*EXERCISE REQUIREMENTS*
Repeat word for word everything in the cat genome piece below from "All of the traits" down to "genomes. (page 4)".


    This isn’t just a guess. The researchers compared the genomes of several felids and a dog to see the relative increase in functional and non-functional genes. Not surprising domestic cats have more non-functional genes that tigers. Being domesticated has it’s advantages. Even some otherwise very harmful mutations can increase an animal’s survival when humans find it attractive (thinking of pugs and Persians here).

    That’s pretty cool in and of itself, but the research keeps coming.

    I didn’t know this one. Cats aren’t affect the plasma lipid concentrations that causes humans to have heart disease and plaque build-up. There are multiple genes that regulate triglyceride levels and metabolize fatty acids, essential for a hyper-carnivore.

    The researchers further identified gene duplication and gene loss events by, again, comparing dogs, tigers, and cats. They found that dogs gave many more olfactory genes and fewer visual genes. While the cats have the opposite. Cats are visual and auditory hunters, while dogs are scent hunters.

    The researchers predicted that there would be minimal effects on the domestic cat genome due to the relatively recent “domestication” and the very close morphological relationship between domestic cats and their nearest wild relatives. And this is where the paper starts to get really impressive. They did whole genome compares between four wildcats of two different breeds and 22 domestic cats of from six distinct breeds[1]. This huge data pool allowed them to correct for genetic drift.

    The researchers found that the differences between wild cats and domestic cats was limited to 12 genes, most of which are related to neural processes. Specifically, they note that these genes are related to behavior and context clues for reward. This supports evidence from the Russian silver fox experiments and something called the Domestication Syndrome Hypothesis (PDF).

    This is the first I’ve heard about that, but it’s fascinating reading. The hypothesis is that all of the physical and mental traits that appear due to domestication are the result (directly of indirectly) of changes to the neural crest cells during embryonic development.

    All of the traits described in dogs (and now cats) have in common is that they are linked to or derived from neural crest cells. These are stem cells in vertebrates that both control how other systems develop (skull and brain tissue, adrenal glands, and teeth) and give rise to a variety of parts (jaws, larynx, ears, etc).

    Before this hypothesis, many thought that domestication was purely a removal of fear through changes in the adrenal glands. But the neural crest cell hypothesis improves on that by explaining how the adrenals are changed and how other morphological and behavioral factors are changed as well.

    Taken together, we propose that changes in these neural crest-related genes underlie the evolution of tameness during cat domestication, in agreement with analyses of other domesticated genomes. (page 4)

    Then, just because the authors are bloody awesome, they identified a previously unknown gene that causes Birman cats to have gloves or boots… that’s the white part on the paws.

    They identified the KIT gene on chromosome B1 as having a pair of mutations. Every Birman in a sample of 150 Birman cats with gloves and 729 non-Birman cats confirmed that Birmans are all homozygous for both mutations. Plus, all out-crossed Birman offspring with no-gloves were carriers.

    So, the Birman cat gloves are a recessive allele.

    I am really impressed with this work. First, it’s on cats. Second it does really potent genetic analyses into the evolution of cats. Third, it provides supporting evidence for a hypothesis[2]. Fourth, just as an aside, they identified an allele that could potentially help breeders and veterinarians.

    Epic win!


    1 in case you are curious, they were the Egyptian Mau, Maine Coon, Norwegian Forest Cat, Japanese Bob, Birman, and Turkish Van.

    2 Note to creationists… this is how you do it.

    3 Final note. The top picture is a domestic cat and the bottom picture is a European Wildcat.

*SOURCE MATERIAL*

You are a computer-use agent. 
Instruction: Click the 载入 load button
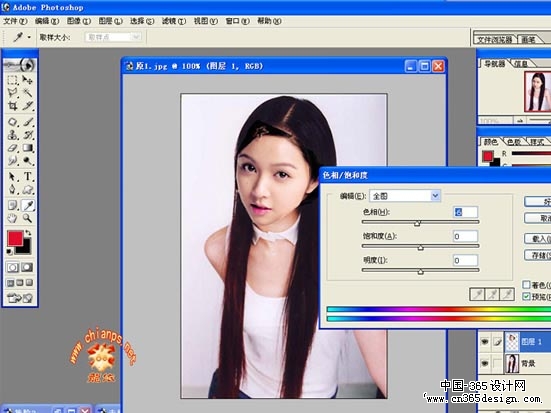point(538,239)
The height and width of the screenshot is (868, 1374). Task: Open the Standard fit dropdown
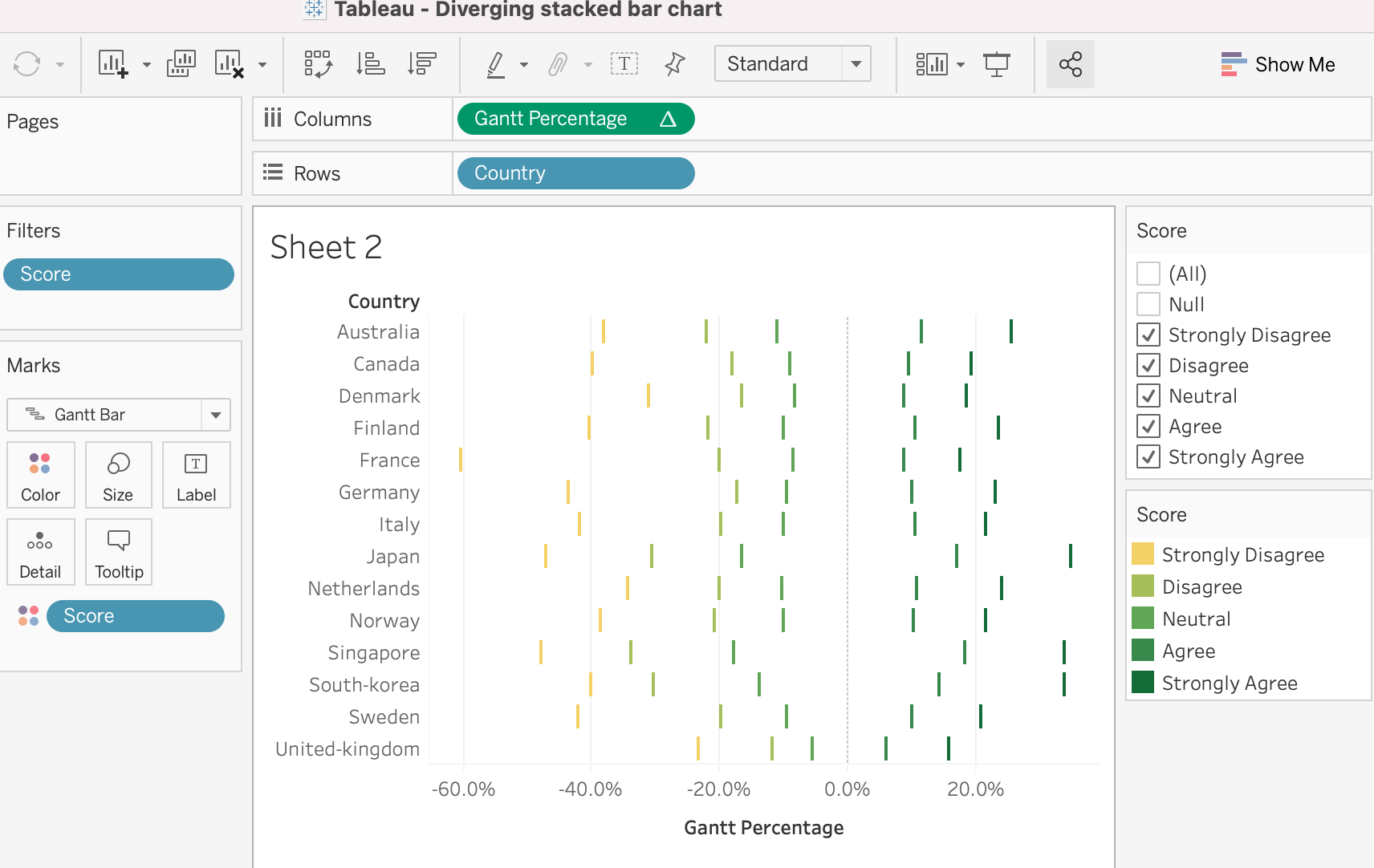click(x=856, y=64)
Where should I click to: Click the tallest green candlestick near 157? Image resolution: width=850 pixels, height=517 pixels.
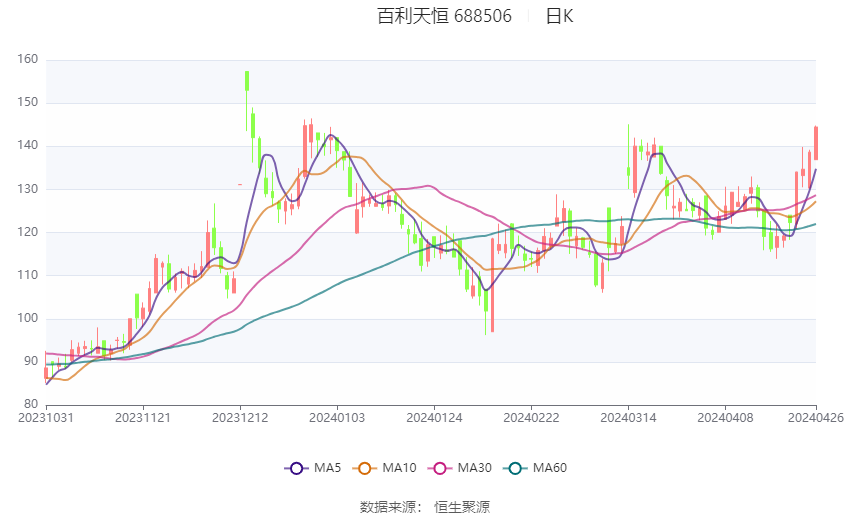[247, 81]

*ANSWER SPACE*
All of the traits described in dogs (and now cats) have in common is that they are linked to or derived from neural crest cells. These are stem cells in vertebrates that both control how other systems develop (skull and brain tissue, adrenal glands, and teeth) and give rise to a variety of parts (jaws, larynx, ears, etc).

    Before this hypothesis, many thought that domestication was purely a removal of fear through changes in the adrenal glands. But the neural crest cell hypothesis improves on that by explaining how the adrenals are changed and how other morphological and behavioral factors are changed as well.

    Taken together, we propose that changes in these neural crest-related genes underlie the evolution of tameness during cat domestication, in agreement with analyses of other domesticated genomes. (page 4)